Reputation: 4782
I want to parse some .sass
files and replace a variable before compile them into .css
.
For this I used gulp, gulp-sass and gulp-preprocess:
npm install gulp gulp-sass gulp-preprocess --save-dev
Gulpfile.js
var gulp = require('gulp');
var sass = require('gulp-sass');
var preprocess = require('gulp-preprocess');
var settings = {
HOST_URL: 'qa.host.com'
}
gulp.task('sass', function () {
return gulp.src('./sass/**/*.sass')
.pipe(sass({indentedSyntax: true}))
.pipe(preprocess({context: settings}))
.pipe(gulp.dest('./dist'));
});
sass/styles.sass
@import "partials/variables"
body
background-image: url("//#{ $host_url }/foo.jpg")
.bar
color: $red
background-image: $host_url
sass/partials/_variables.sass
$red: #ff0000
$host_url: '/* @echo HOST_URL */'
CLI
gulp sass
This works. It creates a dist/styles.css
file with the replaced variables as intended.
At the first attempt I was trying to execute the preprocess
before sass
:
.pipe(preprocess({context: settings}))
.pipe(sass({indentedSyntax: true}))
Simply won't replace the variables:
body {
background-image: url("///* @echo HOST_URL *//foo.jpg"); }
.bar {
color: #ff0000;
background-image: '/* @echo HOST_URL */'; }
So, why does the preprocess
has to be executed after the sass
? Won't the pipe after the sass transformation return the already compiled css? That would mean that the variables would be already applied and squashed into the stream...
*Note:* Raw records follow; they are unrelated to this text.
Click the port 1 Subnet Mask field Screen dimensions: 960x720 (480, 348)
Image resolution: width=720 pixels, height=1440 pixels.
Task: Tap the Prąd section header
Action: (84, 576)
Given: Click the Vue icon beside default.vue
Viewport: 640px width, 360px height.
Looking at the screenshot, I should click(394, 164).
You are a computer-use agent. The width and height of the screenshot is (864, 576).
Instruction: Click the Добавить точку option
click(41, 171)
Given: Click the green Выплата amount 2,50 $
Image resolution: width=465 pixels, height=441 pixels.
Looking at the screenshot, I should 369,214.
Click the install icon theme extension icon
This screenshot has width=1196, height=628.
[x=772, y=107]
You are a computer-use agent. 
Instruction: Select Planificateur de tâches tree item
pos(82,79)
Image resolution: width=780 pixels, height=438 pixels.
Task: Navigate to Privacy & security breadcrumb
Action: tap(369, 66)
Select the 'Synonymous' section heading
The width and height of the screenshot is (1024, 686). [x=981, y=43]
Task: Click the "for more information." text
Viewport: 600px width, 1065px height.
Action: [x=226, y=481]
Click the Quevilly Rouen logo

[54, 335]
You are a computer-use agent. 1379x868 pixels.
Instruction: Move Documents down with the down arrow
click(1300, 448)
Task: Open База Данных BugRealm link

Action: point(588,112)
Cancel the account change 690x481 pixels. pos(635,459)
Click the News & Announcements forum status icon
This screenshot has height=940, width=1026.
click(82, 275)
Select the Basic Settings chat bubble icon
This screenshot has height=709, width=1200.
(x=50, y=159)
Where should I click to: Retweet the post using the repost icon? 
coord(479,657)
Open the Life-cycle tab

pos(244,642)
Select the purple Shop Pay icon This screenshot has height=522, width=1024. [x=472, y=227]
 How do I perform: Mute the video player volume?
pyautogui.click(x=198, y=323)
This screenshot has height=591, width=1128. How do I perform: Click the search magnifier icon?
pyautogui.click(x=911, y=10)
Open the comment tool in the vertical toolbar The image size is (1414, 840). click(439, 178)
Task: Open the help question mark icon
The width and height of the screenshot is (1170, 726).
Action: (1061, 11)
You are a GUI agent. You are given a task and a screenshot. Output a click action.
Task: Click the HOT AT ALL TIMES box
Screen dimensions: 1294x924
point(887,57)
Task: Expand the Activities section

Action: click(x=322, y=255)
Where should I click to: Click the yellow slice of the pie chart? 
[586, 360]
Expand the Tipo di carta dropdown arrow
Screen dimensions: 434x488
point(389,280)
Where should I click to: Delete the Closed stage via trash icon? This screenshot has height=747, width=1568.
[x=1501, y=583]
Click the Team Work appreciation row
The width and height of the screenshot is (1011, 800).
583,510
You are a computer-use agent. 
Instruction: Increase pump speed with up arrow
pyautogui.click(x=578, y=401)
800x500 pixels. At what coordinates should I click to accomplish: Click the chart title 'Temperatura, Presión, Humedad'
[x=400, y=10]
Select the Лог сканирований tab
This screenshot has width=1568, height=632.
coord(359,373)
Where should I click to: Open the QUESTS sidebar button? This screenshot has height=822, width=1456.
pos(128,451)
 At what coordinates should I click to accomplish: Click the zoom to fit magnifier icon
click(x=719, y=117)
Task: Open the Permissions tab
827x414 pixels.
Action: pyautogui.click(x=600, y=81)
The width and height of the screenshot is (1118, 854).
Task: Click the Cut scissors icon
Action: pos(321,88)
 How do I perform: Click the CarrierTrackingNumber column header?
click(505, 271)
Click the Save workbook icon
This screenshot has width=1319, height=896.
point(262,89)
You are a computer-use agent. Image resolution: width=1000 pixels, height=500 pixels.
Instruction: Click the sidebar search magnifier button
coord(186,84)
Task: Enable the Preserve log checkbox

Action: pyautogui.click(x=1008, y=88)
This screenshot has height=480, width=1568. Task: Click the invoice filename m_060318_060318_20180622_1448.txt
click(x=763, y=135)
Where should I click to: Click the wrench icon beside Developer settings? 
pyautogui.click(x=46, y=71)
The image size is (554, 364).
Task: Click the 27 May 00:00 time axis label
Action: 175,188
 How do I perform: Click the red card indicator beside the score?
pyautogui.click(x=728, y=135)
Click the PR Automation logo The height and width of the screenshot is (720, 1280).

Looks like that at some point the stream goes in the other direction.
Upvotes: 1
Views: 809
Reputation: 4782
The issue relates how the sass files are referenced when compiled. Since style.sass
imports partials/variables
this file is referenced outside the stream and it will retrieve the original (not preprocessed) file.
Since the compiled .css
still have the '/* @echo HOST_URL */'
value the preprocess task is able to replace that value with the value required. No black magic, or inverted streams.